Officials with the National Aeronautics and Space
Administration announced that Mars scientists from the Jet Propulsion Laboratory
in Pasadena, California, were flying to Washington for a "significant"
announcement, but shied away from saying what it would be.
"I can't confirm what they are going to say ... just
that it's a significant ... finding," by the rover Opportunity, JPL spokesman
Guy Webster said.
But in recent days, scientists have openly spoken of
their excitement over finding coarse gray hematite at the Opportunity site, and
predicted it would lead to an understanding of how the bedrock the rover is
studying was formed and whether water was involved.

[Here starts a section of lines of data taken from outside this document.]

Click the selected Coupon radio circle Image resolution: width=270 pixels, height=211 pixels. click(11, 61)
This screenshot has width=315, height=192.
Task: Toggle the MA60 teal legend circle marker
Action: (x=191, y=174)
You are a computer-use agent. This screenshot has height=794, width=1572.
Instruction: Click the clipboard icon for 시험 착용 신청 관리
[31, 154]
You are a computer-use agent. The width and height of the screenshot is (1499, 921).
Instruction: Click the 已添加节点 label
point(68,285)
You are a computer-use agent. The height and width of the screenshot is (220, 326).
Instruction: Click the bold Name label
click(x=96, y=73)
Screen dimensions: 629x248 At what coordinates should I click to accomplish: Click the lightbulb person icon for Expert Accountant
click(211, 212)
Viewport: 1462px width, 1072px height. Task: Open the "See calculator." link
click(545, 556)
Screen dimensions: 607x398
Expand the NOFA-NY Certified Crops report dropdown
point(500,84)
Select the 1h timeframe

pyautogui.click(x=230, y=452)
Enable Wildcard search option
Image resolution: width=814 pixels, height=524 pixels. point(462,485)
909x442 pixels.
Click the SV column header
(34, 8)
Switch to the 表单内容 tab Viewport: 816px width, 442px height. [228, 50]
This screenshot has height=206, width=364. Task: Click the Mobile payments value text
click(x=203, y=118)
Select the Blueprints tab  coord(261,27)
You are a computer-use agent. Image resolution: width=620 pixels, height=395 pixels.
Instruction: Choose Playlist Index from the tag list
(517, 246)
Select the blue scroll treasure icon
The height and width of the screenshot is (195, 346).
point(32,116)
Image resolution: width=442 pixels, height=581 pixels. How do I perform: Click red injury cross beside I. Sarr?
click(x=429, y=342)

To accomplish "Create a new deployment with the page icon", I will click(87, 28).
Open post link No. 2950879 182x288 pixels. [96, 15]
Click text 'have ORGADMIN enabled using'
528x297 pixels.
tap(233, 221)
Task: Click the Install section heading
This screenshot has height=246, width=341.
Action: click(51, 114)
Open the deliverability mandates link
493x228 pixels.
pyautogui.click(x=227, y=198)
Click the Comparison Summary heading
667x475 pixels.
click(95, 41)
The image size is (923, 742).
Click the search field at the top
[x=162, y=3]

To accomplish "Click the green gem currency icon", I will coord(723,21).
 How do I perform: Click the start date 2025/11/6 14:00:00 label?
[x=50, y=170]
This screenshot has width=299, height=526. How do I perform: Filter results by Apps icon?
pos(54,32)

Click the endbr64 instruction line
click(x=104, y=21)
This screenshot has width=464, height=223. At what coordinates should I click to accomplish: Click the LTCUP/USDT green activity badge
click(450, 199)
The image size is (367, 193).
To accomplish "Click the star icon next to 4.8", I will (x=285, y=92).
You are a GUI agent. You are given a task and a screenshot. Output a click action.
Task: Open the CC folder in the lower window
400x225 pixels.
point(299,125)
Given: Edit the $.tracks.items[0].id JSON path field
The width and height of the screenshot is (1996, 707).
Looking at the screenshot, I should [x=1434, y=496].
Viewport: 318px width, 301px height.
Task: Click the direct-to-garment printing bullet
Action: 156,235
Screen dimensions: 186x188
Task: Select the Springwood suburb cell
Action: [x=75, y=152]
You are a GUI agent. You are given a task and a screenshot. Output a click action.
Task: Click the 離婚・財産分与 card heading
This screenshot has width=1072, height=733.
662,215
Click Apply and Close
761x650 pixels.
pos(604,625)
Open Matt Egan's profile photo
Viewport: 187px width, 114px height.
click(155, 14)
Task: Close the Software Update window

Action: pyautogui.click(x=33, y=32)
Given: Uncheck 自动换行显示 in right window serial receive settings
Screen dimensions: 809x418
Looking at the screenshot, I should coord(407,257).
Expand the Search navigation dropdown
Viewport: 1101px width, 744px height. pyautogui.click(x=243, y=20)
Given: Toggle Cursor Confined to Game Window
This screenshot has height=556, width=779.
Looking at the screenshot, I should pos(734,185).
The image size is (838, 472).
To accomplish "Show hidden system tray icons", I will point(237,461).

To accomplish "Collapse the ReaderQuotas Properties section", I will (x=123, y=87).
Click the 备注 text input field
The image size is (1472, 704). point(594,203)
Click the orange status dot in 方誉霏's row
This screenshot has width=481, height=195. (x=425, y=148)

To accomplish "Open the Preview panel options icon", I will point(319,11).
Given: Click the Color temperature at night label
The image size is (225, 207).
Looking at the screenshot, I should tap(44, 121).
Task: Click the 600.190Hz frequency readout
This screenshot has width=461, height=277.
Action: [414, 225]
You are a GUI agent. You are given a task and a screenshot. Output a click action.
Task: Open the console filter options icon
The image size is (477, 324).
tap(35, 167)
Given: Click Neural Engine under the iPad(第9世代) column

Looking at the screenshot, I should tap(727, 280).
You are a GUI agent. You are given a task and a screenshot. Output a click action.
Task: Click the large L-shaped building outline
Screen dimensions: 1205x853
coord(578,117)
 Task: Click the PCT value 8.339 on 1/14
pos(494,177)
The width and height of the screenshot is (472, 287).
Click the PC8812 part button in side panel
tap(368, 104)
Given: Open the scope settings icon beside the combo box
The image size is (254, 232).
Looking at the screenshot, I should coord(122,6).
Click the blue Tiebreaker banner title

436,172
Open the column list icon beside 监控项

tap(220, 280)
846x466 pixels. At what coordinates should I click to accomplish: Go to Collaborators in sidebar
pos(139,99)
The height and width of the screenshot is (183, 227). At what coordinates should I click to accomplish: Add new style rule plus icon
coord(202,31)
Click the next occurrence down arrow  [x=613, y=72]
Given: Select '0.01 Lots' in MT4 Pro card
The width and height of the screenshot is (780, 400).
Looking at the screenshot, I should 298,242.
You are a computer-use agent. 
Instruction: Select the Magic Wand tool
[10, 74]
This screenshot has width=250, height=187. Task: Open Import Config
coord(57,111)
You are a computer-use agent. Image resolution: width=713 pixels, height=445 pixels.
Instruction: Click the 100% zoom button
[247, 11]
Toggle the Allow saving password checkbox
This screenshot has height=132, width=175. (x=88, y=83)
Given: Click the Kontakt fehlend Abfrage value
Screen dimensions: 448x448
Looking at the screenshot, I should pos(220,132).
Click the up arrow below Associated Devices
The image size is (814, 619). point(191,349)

The scientists and engineers working with Opportunity
and its twin, Spirit, have held all their briefings in Pasadena since the
robotic geologists landed on Mars in January.
But major developments in NASA programs "are
typically announced out of (Washington) headquarters," Webster said.
Scheduled to attend the Tuesday briefing were lead
rover scientist Steve Squyres, geologist John Grotzinger, chief space
exploration scientist Benton Clark, project scientist Joy Crisp, and Jim Garvin,
NASA's lead scientist for Mars and the Moon.
Opportunity landed on Jan. 24 in a small crater on
the vast flat Meridiani Planum near the planet's equator. It has spent most of
its 36 martian days, or sols, studying finely layered bedrock in the crater's
wall.
Scientists have been puzzling over whether the layers
were formed by wind, volcanic lava flows or water, and if spherical
"blueberries" discovered in the rocks were water-related.
In a briefing last week, the Opportunity team said
data gathered by the rover's spectrometers and microscopic imager in a flat area
of bedrock nicknamed Charlie Flats suggested the presence of gray hematite,
which on Earth can form in oxygenated water.
Opportunity's spectrometers also have detected a
large deposit of hematite in the surrounding plains.
The science team had planned to compare the spectral
signatures of the martian rocks with Earth samples to confirm that the
composition was the same.
Evidence of rocks or soil that formed in water would
help validate scientists' theories that for the first half of its 4.6
billion-year existence, Mars had plentiful surface water -- even rain and snow
-- and possibly, life.
Opportunity and Spirit, now in sol 57 on the other
side of the planet, were designed to search for signs of water for at least 90
days, or as long as their solar-powered batteries last.